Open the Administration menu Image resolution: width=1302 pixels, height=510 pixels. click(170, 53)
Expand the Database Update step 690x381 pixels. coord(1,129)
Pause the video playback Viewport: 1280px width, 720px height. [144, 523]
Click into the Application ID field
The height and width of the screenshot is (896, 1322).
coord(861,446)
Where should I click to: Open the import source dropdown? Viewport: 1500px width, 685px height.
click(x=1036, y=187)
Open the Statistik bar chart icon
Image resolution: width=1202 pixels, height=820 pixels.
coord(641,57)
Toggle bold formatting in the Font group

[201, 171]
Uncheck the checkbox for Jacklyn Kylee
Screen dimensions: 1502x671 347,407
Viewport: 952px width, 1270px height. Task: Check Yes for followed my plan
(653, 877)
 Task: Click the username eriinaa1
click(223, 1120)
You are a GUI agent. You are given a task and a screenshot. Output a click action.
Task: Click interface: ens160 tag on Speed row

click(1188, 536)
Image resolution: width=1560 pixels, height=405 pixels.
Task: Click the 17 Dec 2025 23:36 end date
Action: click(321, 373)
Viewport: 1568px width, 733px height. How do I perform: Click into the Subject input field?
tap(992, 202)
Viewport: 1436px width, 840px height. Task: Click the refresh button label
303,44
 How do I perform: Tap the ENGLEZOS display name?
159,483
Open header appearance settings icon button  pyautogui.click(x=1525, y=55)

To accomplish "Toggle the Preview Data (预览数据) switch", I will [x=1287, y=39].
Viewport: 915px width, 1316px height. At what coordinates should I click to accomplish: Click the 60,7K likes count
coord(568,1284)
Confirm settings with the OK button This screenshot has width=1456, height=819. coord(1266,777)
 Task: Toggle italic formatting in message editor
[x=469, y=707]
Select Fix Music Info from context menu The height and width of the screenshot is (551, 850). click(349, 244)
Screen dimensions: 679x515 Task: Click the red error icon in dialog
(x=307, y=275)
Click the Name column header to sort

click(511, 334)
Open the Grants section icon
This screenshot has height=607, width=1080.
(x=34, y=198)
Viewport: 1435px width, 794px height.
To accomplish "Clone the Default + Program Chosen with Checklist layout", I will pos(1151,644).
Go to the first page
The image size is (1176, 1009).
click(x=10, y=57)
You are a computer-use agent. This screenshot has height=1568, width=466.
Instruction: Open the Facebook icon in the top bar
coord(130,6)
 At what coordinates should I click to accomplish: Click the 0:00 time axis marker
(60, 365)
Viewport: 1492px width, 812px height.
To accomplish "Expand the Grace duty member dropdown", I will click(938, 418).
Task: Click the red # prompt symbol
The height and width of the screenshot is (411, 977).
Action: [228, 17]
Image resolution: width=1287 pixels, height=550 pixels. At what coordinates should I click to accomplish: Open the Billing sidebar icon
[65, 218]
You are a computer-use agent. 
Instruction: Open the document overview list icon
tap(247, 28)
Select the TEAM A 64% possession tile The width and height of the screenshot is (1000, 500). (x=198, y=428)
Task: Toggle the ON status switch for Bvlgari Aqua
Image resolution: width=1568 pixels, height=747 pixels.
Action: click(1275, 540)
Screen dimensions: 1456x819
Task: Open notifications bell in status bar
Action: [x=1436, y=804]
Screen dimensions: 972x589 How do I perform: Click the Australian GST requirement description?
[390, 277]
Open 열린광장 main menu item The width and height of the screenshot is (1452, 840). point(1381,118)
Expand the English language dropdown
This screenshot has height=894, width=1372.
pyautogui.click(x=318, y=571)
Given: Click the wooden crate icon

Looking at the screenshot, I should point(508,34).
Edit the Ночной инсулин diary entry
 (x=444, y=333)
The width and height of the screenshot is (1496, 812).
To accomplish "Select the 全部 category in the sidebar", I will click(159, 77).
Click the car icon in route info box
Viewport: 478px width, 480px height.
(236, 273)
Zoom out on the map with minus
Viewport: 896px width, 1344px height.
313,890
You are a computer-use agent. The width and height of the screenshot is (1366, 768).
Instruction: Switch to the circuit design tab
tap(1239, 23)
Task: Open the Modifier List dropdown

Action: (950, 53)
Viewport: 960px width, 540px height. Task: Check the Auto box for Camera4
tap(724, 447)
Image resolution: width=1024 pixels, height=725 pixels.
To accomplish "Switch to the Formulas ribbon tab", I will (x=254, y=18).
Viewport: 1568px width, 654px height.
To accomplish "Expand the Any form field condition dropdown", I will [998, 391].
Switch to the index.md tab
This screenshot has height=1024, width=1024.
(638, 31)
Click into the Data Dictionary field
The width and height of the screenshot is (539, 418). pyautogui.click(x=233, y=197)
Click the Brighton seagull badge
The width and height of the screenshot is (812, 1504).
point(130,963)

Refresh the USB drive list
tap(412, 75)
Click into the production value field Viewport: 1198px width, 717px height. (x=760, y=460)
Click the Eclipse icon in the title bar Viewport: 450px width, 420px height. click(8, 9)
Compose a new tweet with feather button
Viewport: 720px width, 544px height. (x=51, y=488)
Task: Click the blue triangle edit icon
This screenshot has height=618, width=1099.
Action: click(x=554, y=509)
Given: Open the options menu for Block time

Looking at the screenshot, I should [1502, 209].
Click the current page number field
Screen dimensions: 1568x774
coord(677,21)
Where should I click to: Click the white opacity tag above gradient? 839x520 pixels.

### Written exercise
Could you rewrite all of the material above, swapping "Toggle" for "Switch" wherever it appears and leaving everything else untouched?

### Solution to this task
Open the Administration menu Image resolution: width=1302 pixels, height=510 pixels. click(170, 53)
Expand the Database Update step 690x381 pixels. coord(1,129)
Pause the video playback Viewport: 1280px width, 720px height. [144, 523]
Click into the Application ID field
The height and width of the screenshot is (896, 1322).
coord(861,446)
Where should I click to: Open the import source dropdown? Viewport: 1500px width, 685px height.
click(x=1036, y=187)
Open the Statistik bar chart icon
Image resolution: width=1202 pixels, height=820 pixels.
coord(641,57)
Switch bold formatting in the Font group

[201, 171]
Uncheck the checkbox for Jacklyn Kylee
Screen dimensions: 1502x671 347,407
Viewport: 952px width, 1270px height. Task: Check Yes for followed my plan
(653, 877)
 Task: Click the username eriinaa1
click(223, 1120)
You are a GUI agent. You are given a task and a screenshot. Output a click action.
Task: Click interface: ens160 tag on Speed row

click(1188, 536)
Image resolution: width=1560 pixels, height=405 pixels.
Task: Click the 17 Dec 2025 23:36 end date
Action: click(321, 373)
Viewport: 1568px width, 733px height. How do I perform: Click into the Subject input field?
tap(992, 202)
Viewport: 1436px width, 840px height. Task: Click the refresh button label
303,44
 How do I perform: Tap the ENGLEZOS display name?
159,483
Open header appearance settings icon button  pyautogui.click(x=1525, y=55)

To accomplish "Switch the Preview Data (预览数据) switch", I will [x=1287, y=39].
Viewport: 915px width, 1316px height. At what coordinates should I click to accomplish: Click the 60,7K likes count
coord(568,1284)
Confirm settings with the OK button This screenshot has width=1456, height=819. coord(1266,777)
 Task: Switch italic formatting in message editor
[x=469, y=707]
Select Fix Music Info from context menu The height and width of the screenshot is (551, 850). click(349, 244)
Screen dimensions: 679x515 Task: Click the red error icon in dialog
(x=307, y=275)
Click the Name column header to sort

click(511, 334)
Open the Grants section icon
This screenshot has height=607, width=1080.
(x=34, y=198)
Viewport: 1435px width, 794px height.
To accomplish "Clone the Default + Program Chosen with Checklist layout", I will pos(1151,644).
Go to the first page
The image size is (1176, 1009).
click(x=10, y=57)
You are a computer-use agent. This screenshot has height=1568, width=466.
Instruction: Open the Facebook icon in the top bar
coord(130,6)
 At what coordinates should I click to accomplish: Click the 0:00 time axis marker
(60, 365)
Viewport: 1492px width, 812px height.
To accomplish "Expand the Grace duty member dropdown", I will click(938, 418).
Task: Click the red # prompt symbol
The height and width of the screenshot is (411, 977).
Action: [228, 17]
Image resolution: width=1287 pixels, height=550 pixels. At what coordinates should I click to accomplish: Open the Billing sidebar icon
[65, 218]
You are a computer-use agent. 
Instruction: Open the document overview list icon
tap(247, 28)
Select the TEAM A 64% possession tile The width and height of the screenshot is (1000, 500). (x=198, y=428)
Task: Switch the ON status switch for Bvlgari Aqua
Image resolution: width=1568 pixels, height=747 pixels.
Action: click(1275, 540)
Screen dimensions: 1456x819
Task: Open notifications bell in status bar
Action: [x=1436, y=804]
Screen dimensions: 972x589 How do I perform: Click the Australian GST requirement description?
[390, 277]
Open 열린광장 main menu item The width and height of the screenshot is (1452, 840). point(1381,118)
Expand the English language dropdown
This screenshot has height=894, width=1372.
pyautogui.click(x=318, y=571)
Given: Click the wooden crate icon

Looking at the screenshot, I should point(508,34).
Edit the Ночной инсулин diary entry
 (x=444, y=333)
The width and height of the screenshot is (1496, 812).
To accomplish "Select the 全部 category in the sidebar", I will click(159, 77).
Click the car icon in route info box
Viewport: 478px width, 480px height.
(236, 273)
Zoom out on the map with minus
Viewport: 896px width, 1344px height.
313,890
You are a computer-use agent. The width and height of the screenshot is (1366, 768).
Instruction: Switch to the circuit design tab
tap(1239, 23)
Task: Open the Modifier List dropdown

Action: (950, 53)
Viewport: 960px width, 540px height. Task: Check the Auto box for Camera4
tap(724, 447)
Image resolution: width=1024 pixels, height=725 pixels.
To accomplish "Switch to the Formulas ribbon tab", I will (x=254, y=18).
Viewport: 1568px width, 654px height.
To accomplish "Expand the Any form field condition dropdown", I will [998, 391].
Switch to the index.md tab
This screenshot has height=1024, width=1024.
(638, 31)
Click into the Data Dictionary field
The width and height of the screenshot is (539, 418). pyautogui.click(x=233, y=197)
Click the Brighton seagull badge
The width and height of the screenshot is (812, 1504).
point(130,963)

Refresh the USB drive list
tap(412, 75)
Click into the production value field Viewport: 1198px width, 717px height. (x=760, y=460)
Click the Eclipse icon in the title bar Viewport: 450px width, 420px height. click(8, 9)
Compose a new tweet with feather button
Viewport: 720px width, 544px height. (x=51, y=488)
Task: Click the blue triangle edit icon
This screenshot has height=618, width=1099.
Action: click(x=554, y=509)
Given: Open the options menu for Block time

Looking at the screenshot, I should [1502, 209].
Click the current page number field
Screen dimensions: 1568x774
coord(677,21)
Where should I click to: Click the white opacity tag above gradient? 839x520 pixels.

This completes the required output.